I picked up an auto-siphon that I thought matched me extant tubing. No luck. The tube was too small to get over the mouth of the siphon, and too large to squeeze inside of the thing.
Auto-siphons are an important thing. Moving beer from one bucket to another cleanly, without muss or unsettling, is critical to the brewing process.
I was working on homebrew late at night, when all good homebrew shops were closed.
First, and this worked one time, I did my best folding and shoving job to get the mouth of the siphon to swallow a jammed-up tube. The tube was folded and bent to make this happen, and it did not form even remotely something resembling a good seal. I wrapped it, then, with saran wrap. I needed to tighten it more, so I also got some rubber bands rigged them above and below the saran bandage, tightening them with a plastic knife that I could twist inside the rubber, and leave in place.
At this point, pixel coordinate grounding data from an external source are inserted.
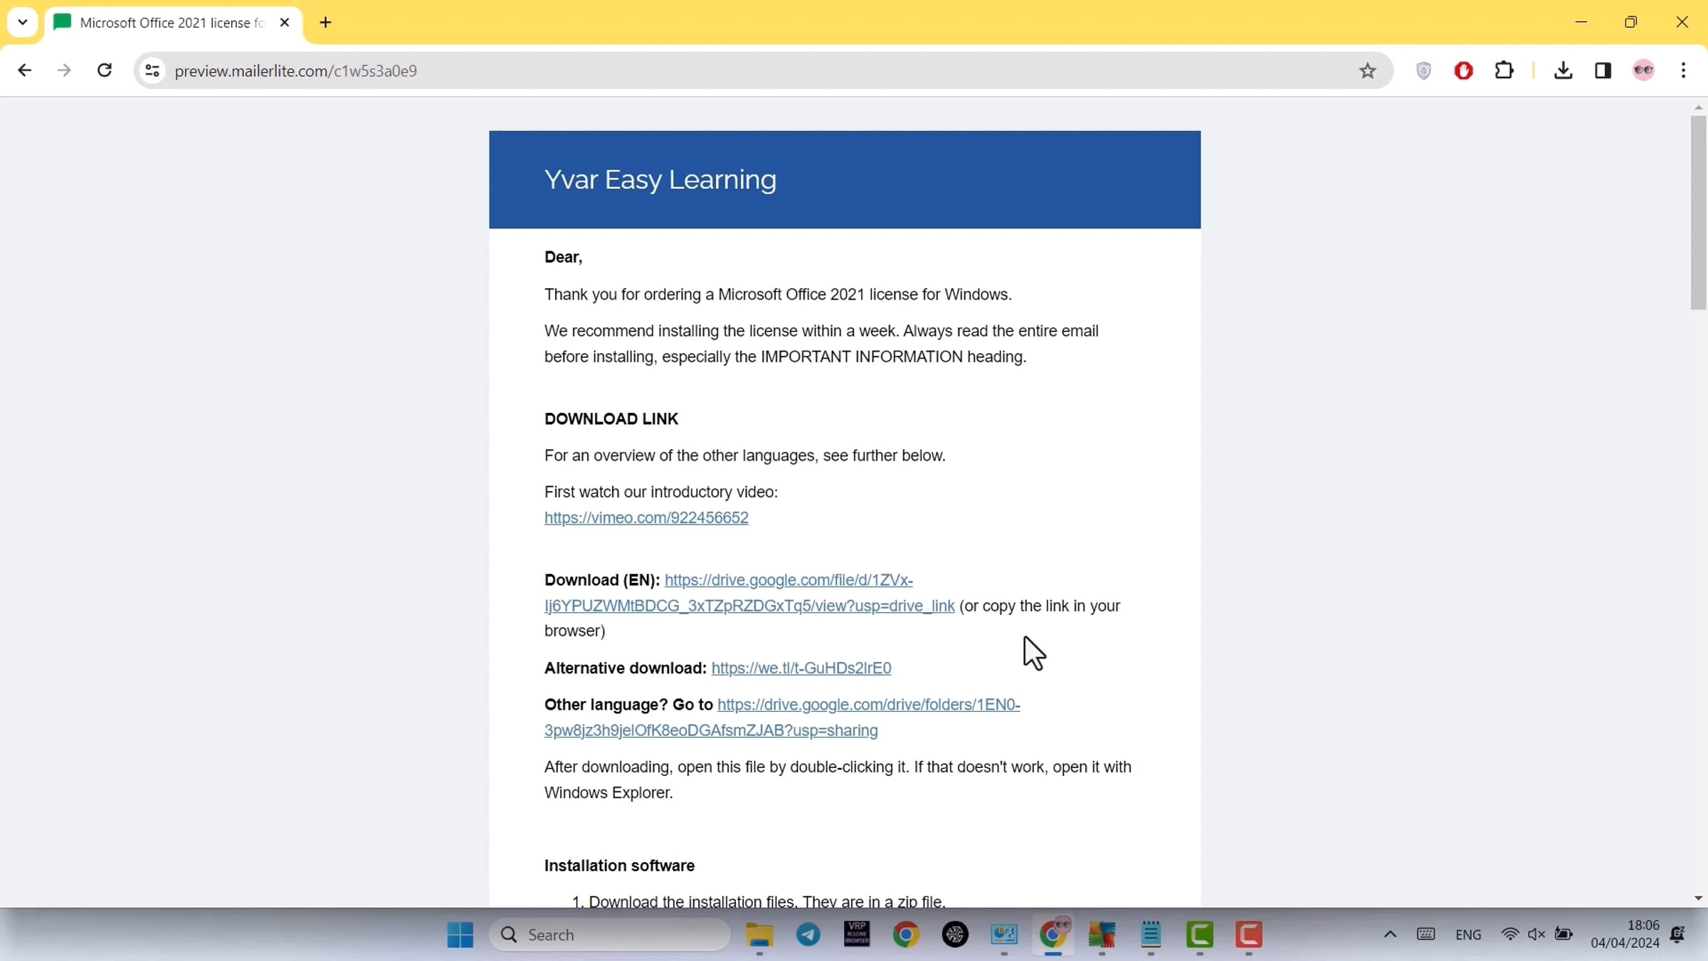Open the Chrome downloads icon
This screenshot has width=1708, height=961.
point(1563,70)
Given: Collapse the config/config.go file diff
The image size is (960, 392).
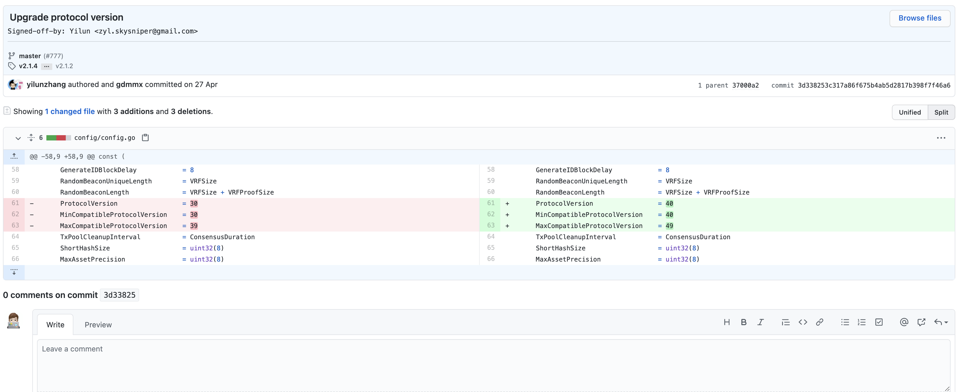Looking at the screenshot, I should (x=18, y=138).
Ugly, but it worked once. I was concerned about sanitation so I stripped the saran wrap, and thought I'd try something else.
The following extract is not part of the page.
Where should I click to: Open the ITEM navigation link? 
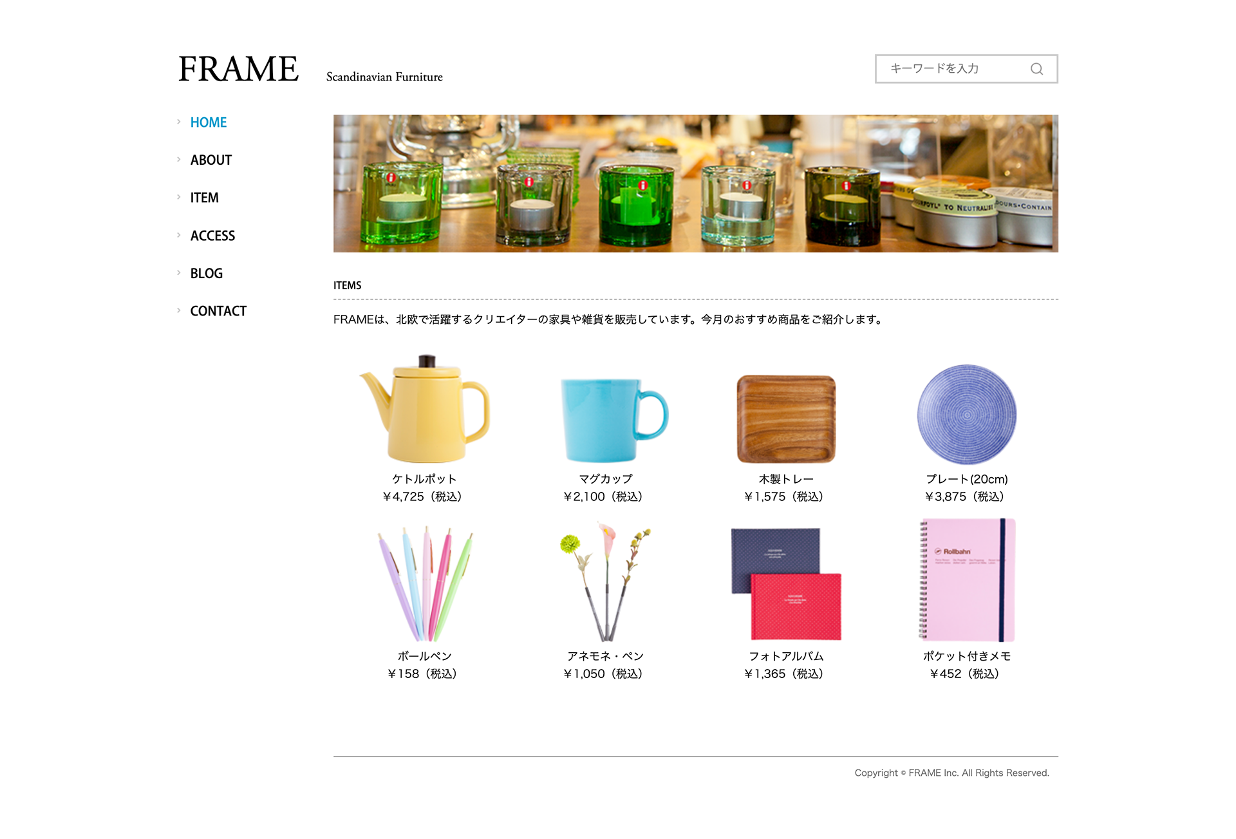[x=204, y=198]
The second thing I tried was taking a knife and cutting a harelip out of the tube. Then, I jammed it on as best I could, and got out a match to melt the plastics together. This worked for a little while.
When I was racking the home-toasted wheat malt porter down to the secondary, I heard the sucking sound of air in the line. Oh, no! I pushed hard while racking to seal it with pressure.
The whole mess is in the trash, now. Everything worked. Once.